Task goal: Render each line of the entries below as a Markdown table with the columns Row and Line, numbering the rows in order and omitting blank lines.

○ ○ ○ ○ ○ ○ ○

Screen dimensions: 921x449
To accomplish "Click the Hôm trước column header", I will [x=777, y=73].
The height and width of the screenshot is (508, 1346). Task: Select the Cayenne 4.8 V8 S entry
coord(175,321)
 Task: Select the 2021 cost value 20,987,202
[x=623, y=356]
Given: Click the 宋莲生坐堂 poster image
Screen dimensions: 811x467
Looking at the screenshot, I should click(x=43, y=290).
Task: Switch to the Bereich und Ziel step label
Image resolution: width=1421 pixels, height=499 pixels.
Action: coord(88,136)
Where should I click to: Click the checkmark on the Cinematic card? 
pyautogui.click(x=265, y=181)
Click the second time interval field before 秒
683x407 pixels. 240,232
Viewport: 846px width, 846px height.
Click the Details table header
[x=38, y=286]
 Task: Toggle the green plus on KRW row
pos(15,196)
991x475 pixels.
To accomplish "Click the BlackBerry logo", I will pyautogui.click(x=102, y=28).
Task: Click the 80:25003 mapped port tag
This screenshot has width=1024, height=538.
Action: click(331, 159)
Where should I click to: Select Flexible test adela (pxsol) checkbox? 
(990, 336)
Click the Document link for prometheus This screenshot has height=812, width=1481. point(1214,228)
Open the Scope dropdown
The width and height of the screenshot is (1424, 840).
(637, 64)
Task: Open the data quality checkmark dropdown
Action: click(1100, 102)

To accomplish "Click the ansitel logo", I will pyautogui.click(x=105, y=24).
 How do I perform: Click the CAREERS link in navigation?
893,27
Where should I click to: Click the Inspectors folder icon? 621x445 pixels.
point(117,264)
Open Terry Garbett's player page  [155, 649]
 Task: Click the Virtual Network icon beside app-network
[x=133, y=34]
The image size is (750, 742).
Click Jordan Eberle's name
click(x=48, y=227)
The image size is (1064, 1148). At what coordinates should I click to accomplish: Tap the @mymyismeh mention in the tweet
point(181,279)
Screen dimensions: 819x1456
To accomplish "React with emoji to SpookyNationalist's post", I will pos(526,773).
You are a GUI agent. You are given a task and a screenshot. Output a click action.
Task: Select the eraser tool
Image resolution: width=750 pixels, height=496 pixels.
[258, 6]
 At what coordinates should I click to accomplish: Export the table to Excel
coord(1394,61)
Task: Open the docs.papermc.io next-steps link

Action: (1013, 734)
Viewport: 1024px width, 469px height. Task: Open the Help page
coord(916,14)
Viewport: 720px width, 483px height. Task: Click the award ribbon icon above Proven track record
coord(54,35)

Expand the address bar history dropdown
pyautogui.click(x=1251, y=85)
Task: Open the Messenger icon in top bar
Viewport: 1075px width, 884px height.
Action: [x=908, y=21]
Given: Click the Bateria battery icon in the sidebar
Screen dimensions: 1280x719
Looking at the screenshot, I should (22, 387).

○ ○ ○ ○ ○ ○ ○

Solution to this problem:
| Row | Line |
|---|---|
| 1 | Screen dimensions: 921x449 |
| 2 | To accomplish "Click the Hôm trước column header", I will [x=777, y=73]. |
| 3 | The height and width of the screenshot is (508, 1346). Task: Select the Cayenne 4.8 V8 S entry |
| 4 | coord(175,321) |
| 5 |  Task: Select the 2021 cost value 20,987,202 |
| 6 | [x=623, y=356] |
| 7 | Given: Click the 宋莲生坐堂 poster image |
| 8 | Screen dimensions: 811x467 |
| 9 | Looking at the screenshot, I should click(x=43, y=290). |
| 10 | Task: Switch to the Bereich und Ziel step label |
| 11 | Image resolution: width=1421 pixels, height=499 pixels. |
| 12 | Action: coord(88,136) |
| 13 | Where should I click to: Click the checkmark on the Cinematic card?  |
| 14 | pyautogui.click(x=265, y=181) |
| 15 | Click the second time interval field before 秒 |
| 16 | 683x407 pixels. 240,232 |
| 17 | Viewport: 846px width, 846px height. |
| 18 | Click the Details table header |
| 19 | [x=38, y=286] |
| 20 |  Task: Toggle the green plus on KRW row |
| 21 | pos(15,196) |
| 22 | 991x475 pixels. |
| 23 | To accomplish "Click the BlackBerry logo", I will pyautogui.click(x=102, y=28). |
| 24 | Task: Click the 80:25003 mapped port tag |
| 25 | This screenshot has width=1024, height=538. |
| 26 | Action: click(331, 159) |
| 27 | Where should I click to: Select Flexible test adela (pxsol) checkbox?  |
| 28 | (990, 336) |
| 29 | Click the Document link for prometheus This screenshot has height=812, width=1481. point(1214,228) |
| 30 | Open the Scope dropdown |
| 31 | The width and height of the screenshot is (1424, 840). |
| 32 | (637, 64) |
| 33 | Task: Open the data quality checkmark dropdown |
| 34 | Action: click(1100, 102) |
| 35 | To accomplish "Click the ansitel logo", I will pyautogui.click(x=105, y=24). |
| 36 |  How do I perform: Click the CAREERS link in navigation? |
| 37 | 893,27 |
| 38 | Where should I click to: Click the Inspectors folder icon? 621x445 pixels. |
| 39 | point(117,264) |
| 40 | Open Terry Garbett's player page  [155, 649] |
| 41 |  Task: Click the Virtual Network icon beside app-network |
| 42 | [x=133, y=34] |
| 43 | The image size is (750, 742). |
| 44 | Click Jordan Eberle's name |
| 45 | click(x=48, y=227) |
| 46 | The image size is (1064, 1148). At what coordinates should I click to accomplish: Tap the @mymyismeh mention in the tweet |
| 47 | point(181,279) |
| 48 | Screen dimensions: 819x1456 |
| 49 | To accomplish "React with emoji to SpookyNationalist's post", I will pos(526,773). |
| 50 | You are a GUI agent. You are given a task and a screenshot. Output a click action. |
| 51 | Task: Select the eraser tool |
| 52 | Image resolution: width=750 pixels, height=496 pixels. |
| 53 | [258, 6] |
| 54 |  At what coordinates should I click to accomplish: Export the table to Excel |
| 55 | coord(1394,61) |
| 56 | Task: Open the docs.papermc.io next-steps link |
| 57 | Action: (1013, 734) |
| 58 | Viewport: 1024px width, 469px height. Task: Open the Help page |
| 59 | coord(916,14) |
| 60 | Viewport: 720px width, 483px height. Task: Click the award ribbon icon above Proven track record |
| 61 | coord(54,35) |
| 62 | Expand the address bar history dropdown |
| 63 | pyautogui.click(x=1251, y=85) |
| 64 | Task: Open the Messenger icon in top bar |
| 65 | Viewport: 1075px width, 884px height. |
| 66 | Action: [x=908, y=21] |
| 67 | Given: Click the Bateria battery icon in the sidebar |
| 68 | Screen dimensions: 1280x719 |
| 69 | Looking at the screenshot, I should (22, 387). |